## Aim of the exercise
What lines in the records below include the word "Delete"? Return each one.

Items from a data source

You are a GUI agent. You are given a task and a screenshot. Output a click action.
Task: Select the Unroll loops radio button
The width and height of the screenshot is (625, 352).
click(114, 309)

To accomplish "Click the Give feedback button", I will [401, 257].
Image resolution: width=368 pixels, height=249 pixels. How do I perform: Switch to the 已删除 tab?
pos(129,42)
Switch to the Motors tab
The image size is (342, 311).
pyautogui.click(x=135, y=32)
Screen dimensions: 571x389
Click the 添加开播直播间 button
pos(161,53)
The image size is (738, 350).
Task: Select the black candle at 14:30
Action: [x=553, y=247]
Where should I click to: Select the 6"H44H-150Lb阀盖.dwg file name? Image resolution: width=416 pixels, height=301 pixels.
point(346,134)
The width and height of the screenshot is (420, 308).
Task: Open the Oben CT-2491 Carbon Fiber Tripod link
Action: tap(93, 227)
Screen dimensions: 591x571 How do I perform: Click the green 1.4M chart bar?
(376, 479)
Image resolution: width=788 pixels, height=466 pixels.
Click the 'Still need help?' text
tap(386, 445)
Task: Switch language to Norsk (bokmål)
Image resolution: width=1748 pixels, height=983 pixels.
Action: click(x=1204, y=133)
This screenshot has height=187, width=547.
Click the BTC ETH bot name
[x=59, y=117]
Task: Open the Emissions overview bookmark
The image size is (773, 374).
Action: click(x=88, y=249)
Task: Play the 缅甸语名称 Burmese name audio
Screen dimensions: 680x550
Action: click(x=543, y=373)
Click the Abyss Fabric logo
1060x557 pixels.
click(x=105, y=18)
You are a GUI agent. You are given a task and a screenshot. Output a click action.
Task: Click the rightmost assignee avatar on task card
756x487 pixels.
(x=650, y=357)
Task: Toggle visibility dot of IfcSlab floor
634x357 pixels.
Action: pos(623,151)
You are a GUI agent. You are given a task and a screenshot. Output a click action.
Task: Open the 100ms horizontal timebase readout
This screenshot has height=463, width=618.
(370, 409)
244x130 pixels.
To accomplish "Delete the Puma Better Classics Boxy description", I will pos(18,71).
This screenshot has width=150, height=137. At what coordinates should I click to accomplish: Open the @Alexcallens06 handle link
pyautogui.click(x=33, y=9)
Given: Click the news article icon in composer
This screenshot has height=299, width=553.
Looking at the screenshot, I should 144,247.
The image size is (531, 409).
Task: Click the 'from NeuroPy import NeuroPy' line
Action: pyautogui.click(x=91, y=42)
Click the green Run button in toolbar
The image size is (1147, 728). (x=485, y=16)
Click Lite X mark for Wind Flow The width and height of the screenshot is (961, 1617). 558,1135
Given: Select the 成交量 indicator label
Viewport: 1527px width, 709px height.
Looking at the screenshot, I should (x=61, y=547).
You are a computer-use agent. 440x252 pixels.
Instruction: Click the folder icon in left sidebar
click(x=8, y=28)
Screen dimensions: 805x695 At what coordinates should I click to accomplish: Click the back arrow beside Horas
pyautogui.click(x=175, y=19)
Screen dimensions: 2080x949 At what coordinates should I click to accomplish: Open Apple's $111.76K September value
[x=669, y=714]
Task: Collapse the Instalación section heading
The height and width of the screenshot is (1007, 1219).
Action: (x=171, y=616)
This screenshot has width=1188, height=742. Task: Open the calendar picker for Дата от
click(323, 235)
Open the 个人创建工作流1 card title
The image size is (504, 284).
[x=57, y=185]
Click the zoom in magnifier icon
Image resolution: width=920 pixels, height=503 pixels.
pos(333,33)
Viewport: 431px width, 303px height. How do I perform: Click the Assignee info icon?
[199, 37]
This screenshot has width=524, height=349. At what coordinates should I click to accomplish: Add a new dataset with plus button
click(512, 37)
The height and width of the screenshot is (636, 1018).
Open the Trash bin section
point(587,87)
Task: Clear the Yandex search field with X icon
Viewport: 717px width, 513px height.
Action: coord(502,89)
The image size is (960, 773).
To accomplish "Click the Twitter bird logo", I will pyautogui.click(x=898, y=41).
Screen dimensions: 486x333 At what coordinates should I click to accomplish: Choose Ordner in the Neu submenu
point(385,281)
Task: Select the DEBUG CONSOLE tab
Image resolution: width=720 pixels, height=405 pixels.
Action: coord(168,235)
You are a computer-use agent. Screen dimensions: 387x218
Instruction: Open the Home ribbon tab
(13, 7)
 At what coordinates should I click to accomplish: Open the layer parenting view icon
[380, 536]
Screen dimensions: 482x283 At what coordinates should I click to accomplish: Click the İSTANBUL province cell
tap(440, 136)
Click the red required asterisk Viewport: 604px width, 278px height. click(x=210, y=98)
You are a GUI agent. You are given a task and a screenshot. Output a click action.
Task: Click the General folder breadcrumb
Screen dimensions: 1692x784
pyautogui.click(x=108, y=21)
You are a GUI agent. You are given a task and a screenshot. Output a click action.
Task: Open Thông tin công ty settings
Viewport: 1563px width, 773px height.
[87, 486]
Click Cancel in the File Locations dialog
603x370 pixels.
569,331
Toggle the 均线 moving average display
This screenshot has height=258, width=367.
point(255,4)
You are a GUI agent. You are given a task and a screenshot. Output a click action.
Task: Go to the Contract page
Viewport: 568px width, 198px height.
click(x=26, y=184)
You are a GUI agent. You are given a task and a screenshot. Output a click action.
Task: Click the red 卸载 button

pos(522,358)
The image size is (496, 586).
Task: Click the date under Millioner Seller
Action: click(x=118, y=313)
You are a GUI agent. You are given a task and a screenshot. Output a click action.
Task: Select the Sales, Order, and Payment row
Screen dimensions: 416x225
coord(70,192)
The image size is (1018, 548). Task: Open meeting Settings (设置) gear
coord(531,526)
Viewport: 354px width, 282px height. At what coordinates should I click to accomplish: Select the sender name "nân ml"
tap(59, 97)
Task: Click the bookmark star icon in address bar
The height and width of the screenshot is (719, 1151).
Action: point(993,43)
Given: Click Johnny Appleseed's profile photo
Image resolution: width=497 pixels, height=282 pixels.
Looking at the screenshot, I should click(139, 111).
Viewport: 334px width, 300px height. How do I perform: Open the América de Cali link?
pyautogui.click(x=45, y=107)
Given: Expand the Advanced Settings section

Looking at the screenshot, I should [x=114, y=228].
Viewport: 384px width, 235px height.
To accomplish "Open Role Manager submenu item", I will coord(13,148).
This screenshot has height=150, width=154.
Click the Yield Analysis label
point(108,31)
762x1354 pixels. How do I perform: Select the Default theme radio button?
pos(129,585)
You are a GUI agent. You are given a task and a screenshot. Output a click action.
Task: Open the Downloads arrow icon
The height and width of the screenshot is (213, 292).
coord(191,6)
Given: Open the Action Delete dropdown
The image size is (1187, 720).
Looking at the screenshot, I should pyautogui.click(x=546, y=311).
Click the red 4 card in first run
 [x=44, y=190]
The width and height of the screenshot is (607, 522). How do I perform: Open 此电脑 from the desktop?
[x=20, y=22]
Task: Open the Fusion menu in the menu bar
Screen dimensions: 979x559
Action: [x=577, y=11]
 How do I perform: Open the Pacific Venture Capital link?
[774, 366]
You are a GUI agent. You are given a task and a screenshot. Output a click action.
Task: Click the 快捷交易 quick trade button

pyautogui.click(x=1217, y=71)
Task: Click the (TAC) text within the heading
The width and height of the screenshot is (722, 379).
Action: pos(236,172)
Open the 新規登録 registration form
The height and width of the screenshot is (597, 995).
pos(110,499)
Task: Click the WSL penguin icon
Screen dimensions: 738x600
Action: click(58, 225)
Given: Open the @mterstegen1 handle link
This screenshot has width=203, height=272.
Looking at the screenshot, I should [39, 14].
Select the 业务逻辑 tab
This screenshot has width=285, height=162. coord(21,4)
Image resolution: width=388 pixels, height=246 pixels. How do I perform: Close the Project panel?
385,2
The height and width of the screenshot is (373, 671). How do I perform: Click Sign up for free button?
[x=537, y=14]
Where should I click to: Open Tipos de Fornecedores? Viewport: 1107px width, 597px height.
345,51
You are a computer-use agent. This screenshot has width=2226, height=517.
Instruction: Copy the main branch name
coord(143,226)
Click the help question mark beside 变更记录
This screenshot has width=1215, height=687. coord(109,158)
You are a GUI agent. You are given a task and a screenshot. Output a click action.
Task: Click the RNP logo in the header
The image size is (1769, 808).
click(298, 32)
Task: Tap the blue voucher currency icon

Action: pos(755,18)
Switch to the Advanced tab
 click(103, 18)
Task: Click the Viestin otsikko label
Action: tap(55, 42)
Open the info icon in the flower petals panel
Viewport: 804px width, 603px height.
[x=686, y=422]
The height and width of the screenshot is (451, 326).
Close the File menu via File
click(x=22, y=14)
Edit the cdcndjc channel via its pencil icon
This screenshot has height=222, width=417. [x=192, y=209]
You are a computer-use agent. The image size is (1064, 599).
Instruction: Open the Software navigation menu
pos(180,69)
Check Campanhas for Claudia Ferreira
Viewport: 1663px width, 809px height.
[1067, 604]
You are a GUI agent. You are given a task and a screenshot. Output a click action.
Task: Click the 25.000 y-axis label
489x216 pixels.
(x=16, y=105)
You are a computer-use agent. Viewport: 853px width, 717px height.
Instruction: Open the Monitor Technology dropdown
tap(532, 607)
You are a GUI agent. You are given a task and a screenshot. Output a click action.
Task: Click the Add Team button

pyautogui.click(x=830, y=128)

## Answer to this problem
To accomplish "Delete the Puma Better Classics Boxy description", I will pos(18,71).
Given: Open the Action Delete dropdown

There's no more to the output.